Description of the task: Look through the data below for the string "agent", and copy every line where it turns up.

-=-=-=-=-

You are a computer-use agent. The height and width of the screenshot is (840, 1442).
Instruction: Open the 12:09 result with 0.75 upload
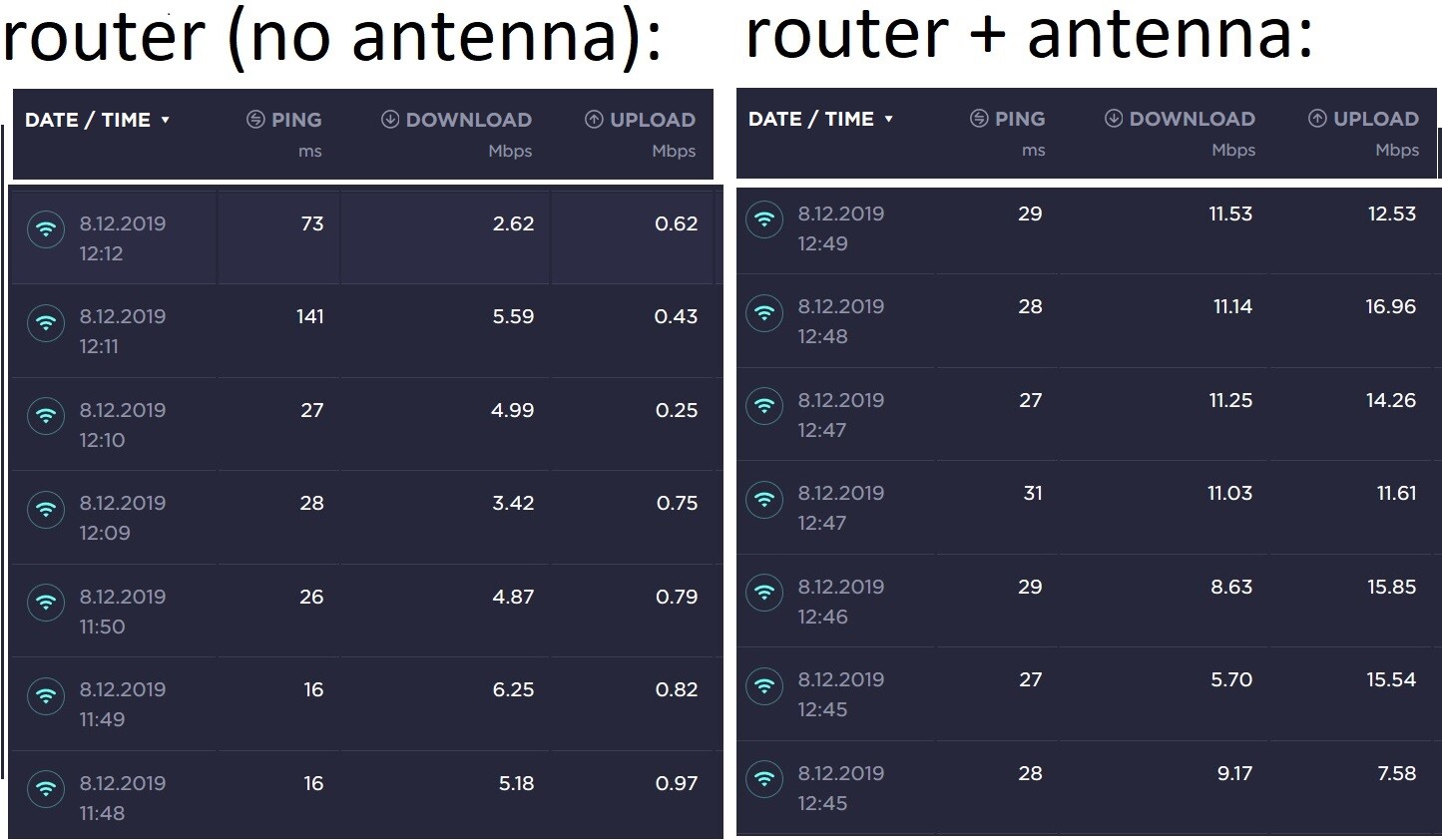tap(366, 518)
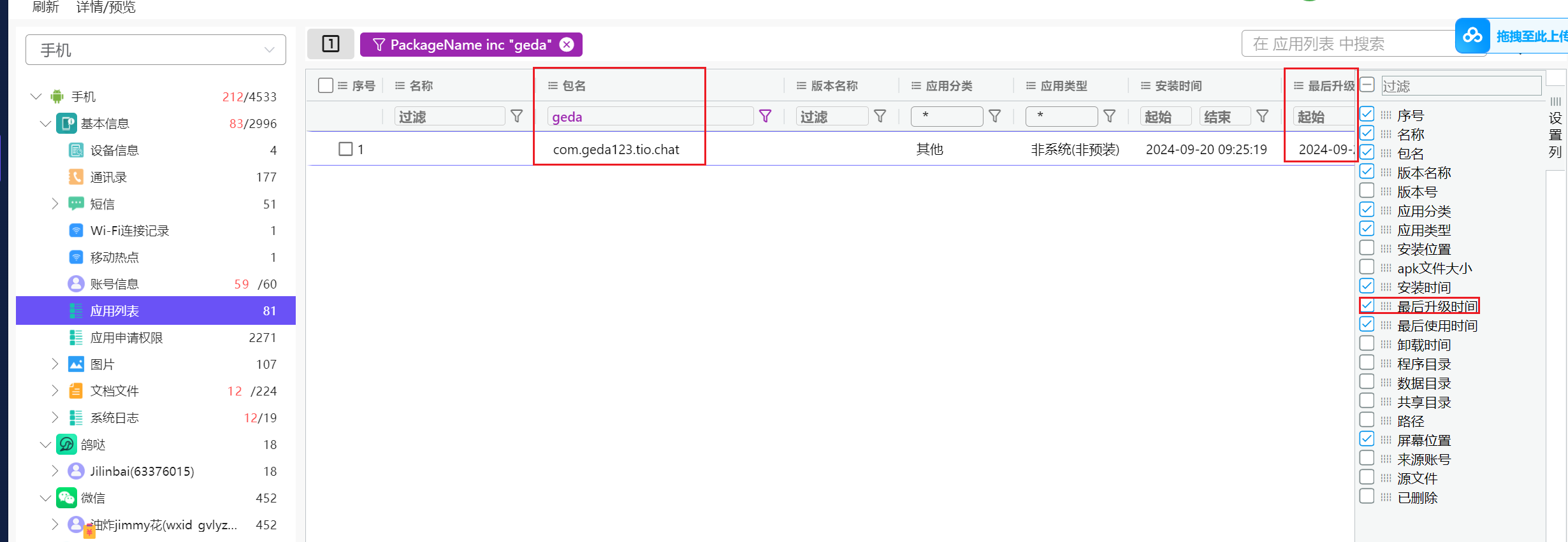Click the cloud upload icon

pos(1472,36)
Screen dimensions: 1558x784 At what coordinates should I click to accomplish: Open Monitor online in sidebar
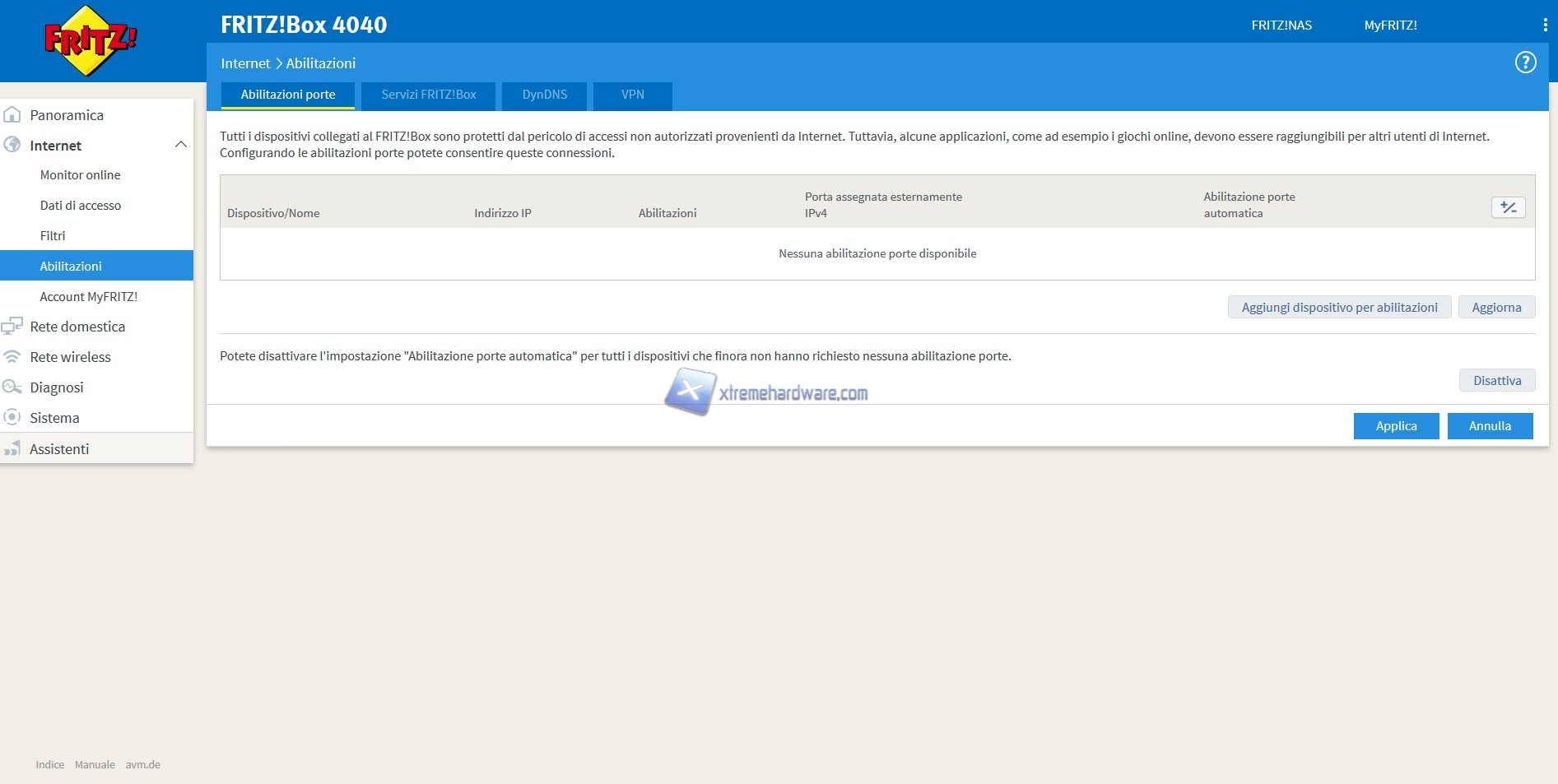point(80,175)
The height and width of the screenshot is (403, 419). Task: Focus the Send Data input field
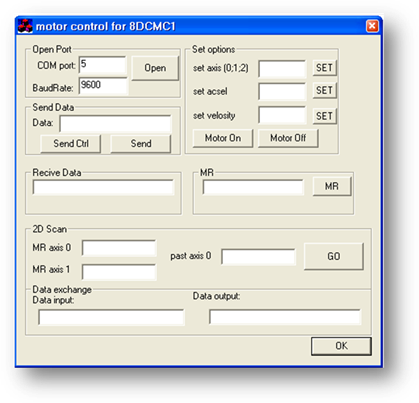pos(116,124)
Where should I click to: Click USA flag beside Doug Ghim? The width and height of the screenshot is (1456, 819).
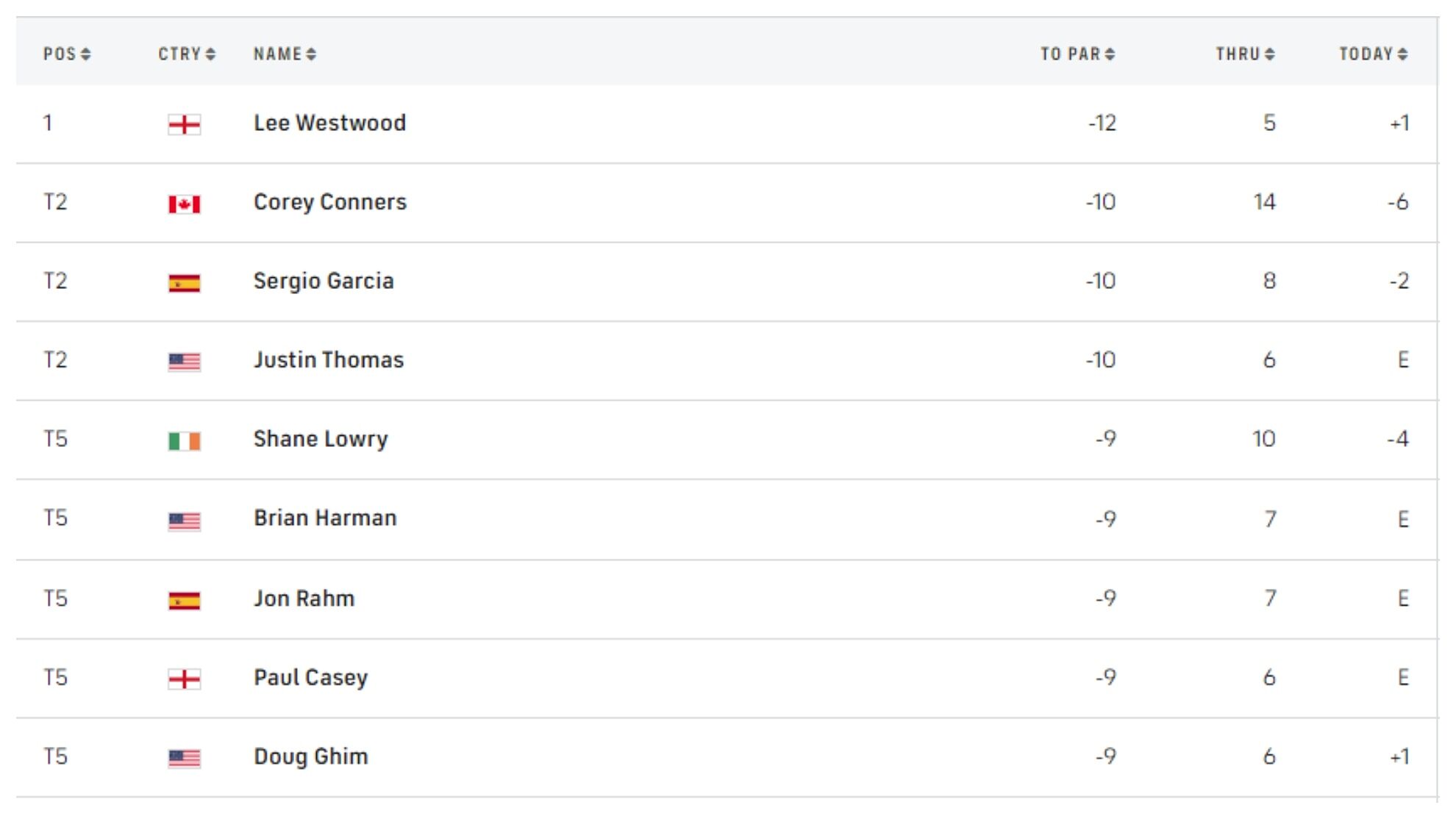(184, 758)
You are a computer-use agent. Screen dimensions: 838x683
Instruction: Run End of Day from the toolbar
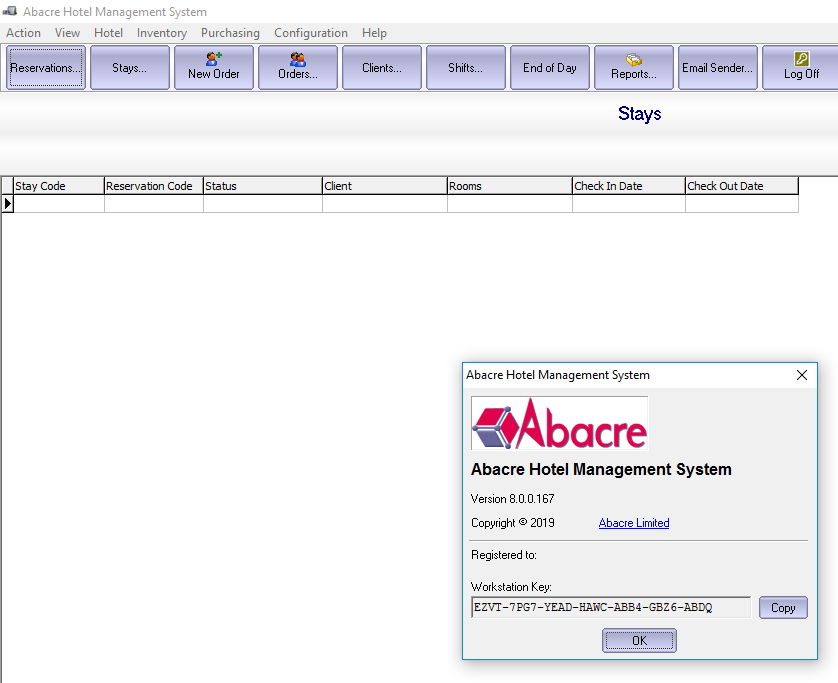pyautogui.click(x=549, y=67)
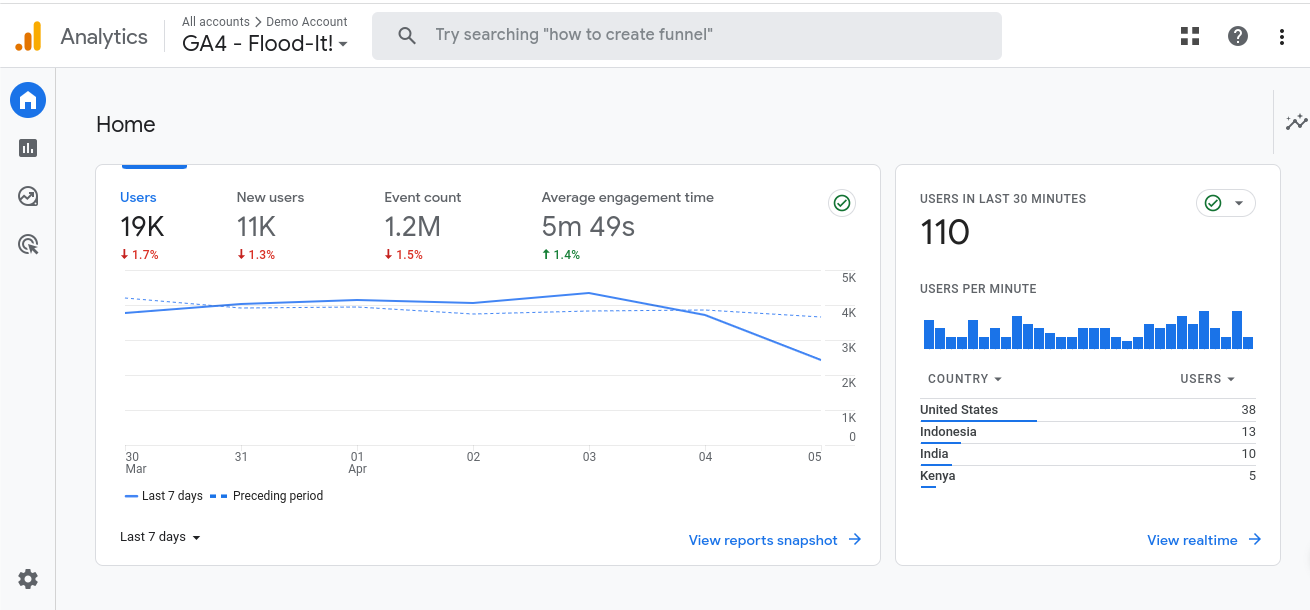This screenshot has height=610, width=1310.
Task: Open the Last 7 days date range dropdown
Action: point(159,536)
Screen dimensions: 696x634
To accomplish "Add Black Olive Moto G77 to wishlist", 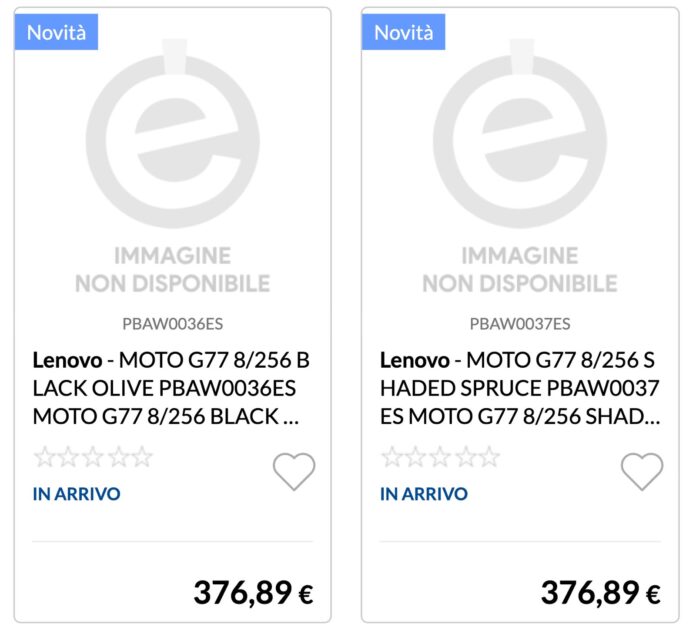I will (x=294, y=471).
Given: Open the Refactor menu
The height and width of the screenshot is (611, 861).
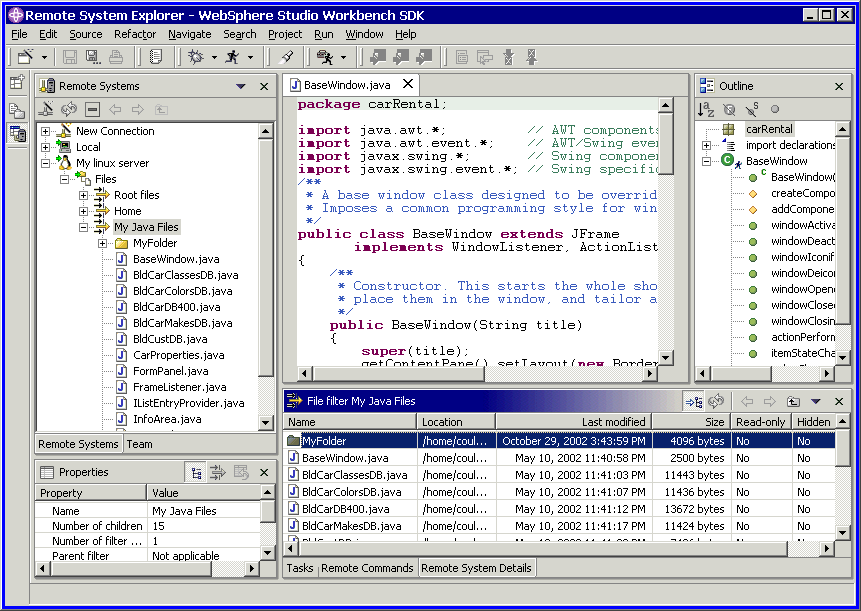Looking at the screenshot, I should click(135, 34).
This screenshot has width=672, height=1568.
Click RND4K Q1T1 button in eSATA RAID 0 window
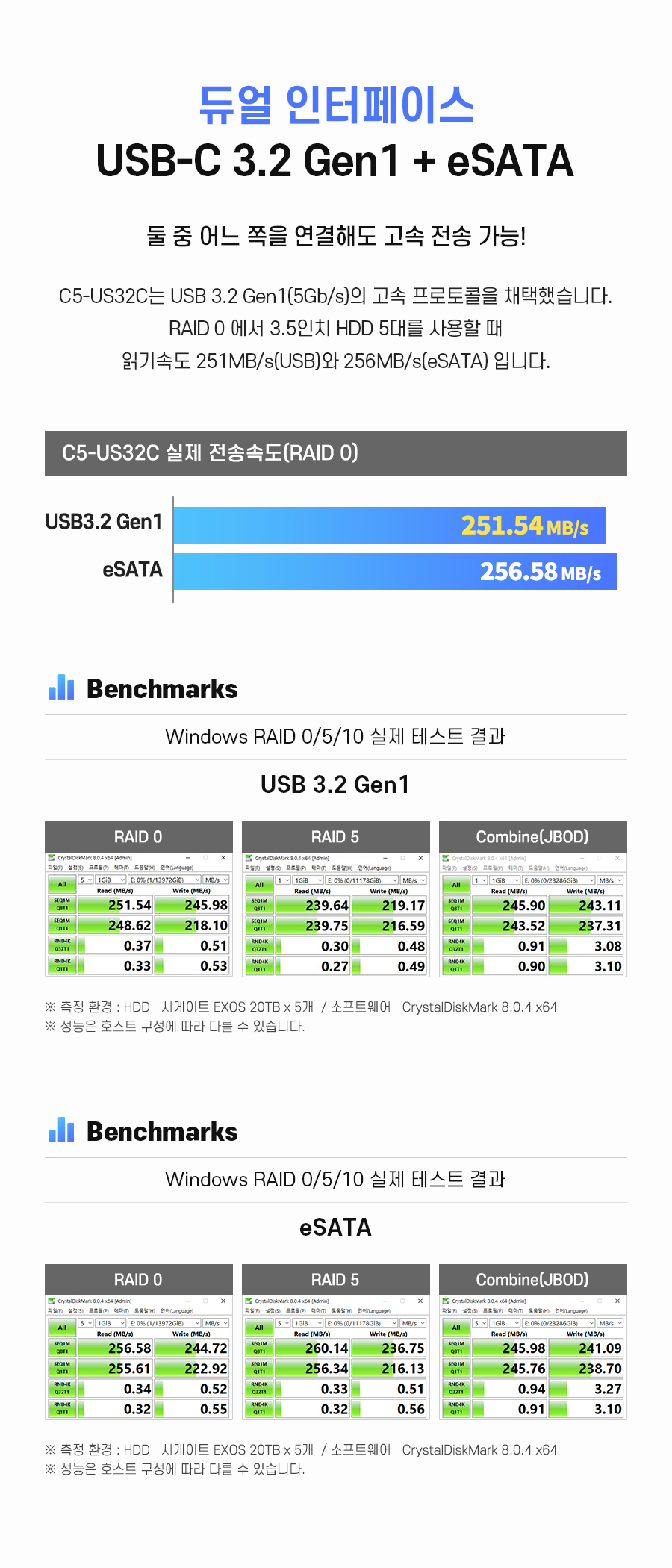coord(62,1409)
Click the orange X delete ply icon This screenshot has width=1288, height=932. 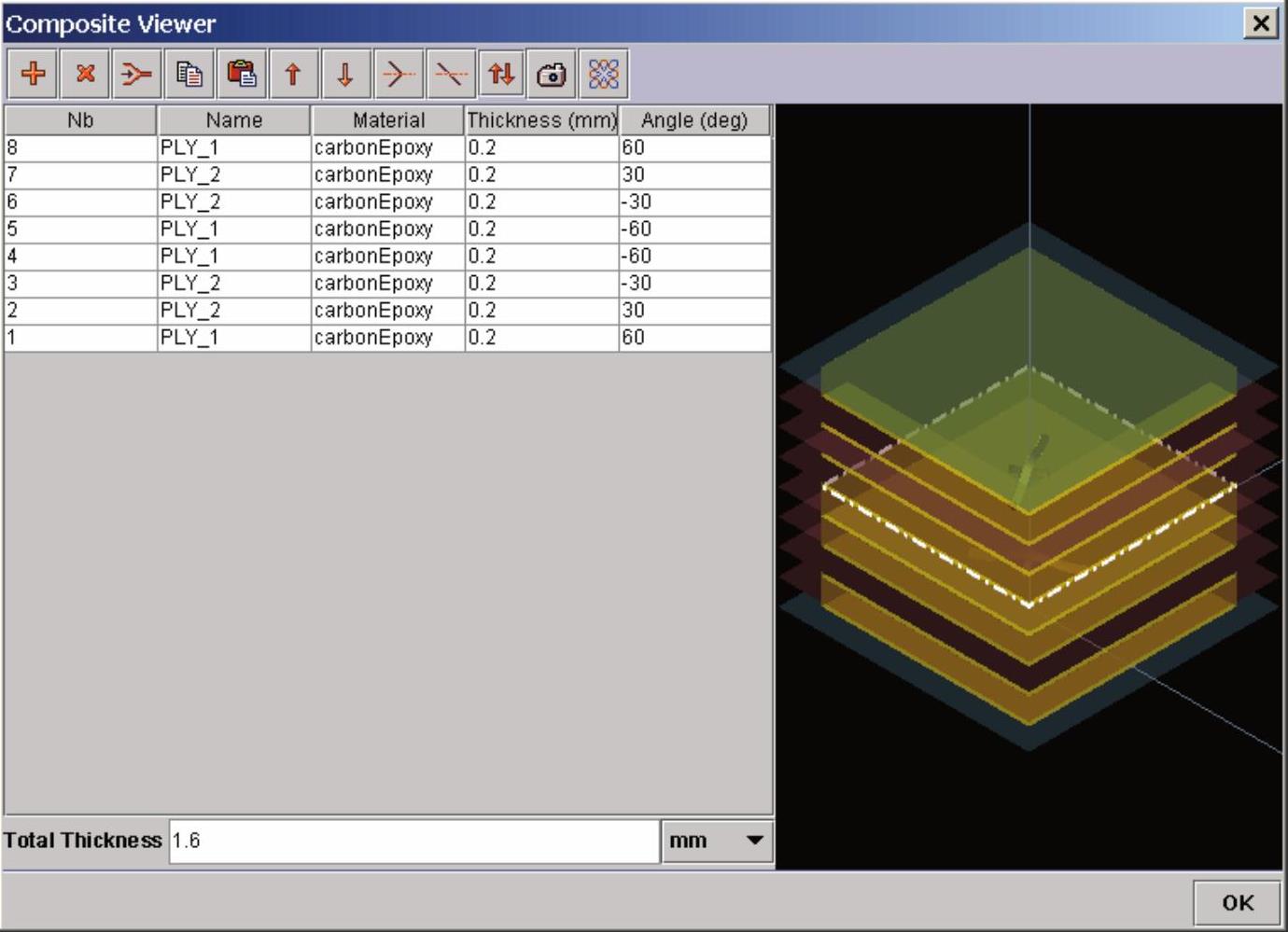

-=-=-=-=-

Result:
You are a computer-use agent. The height and width of the screenshot is (840, 1442).
You are a computer-use agent. Screen dimensions: 838x683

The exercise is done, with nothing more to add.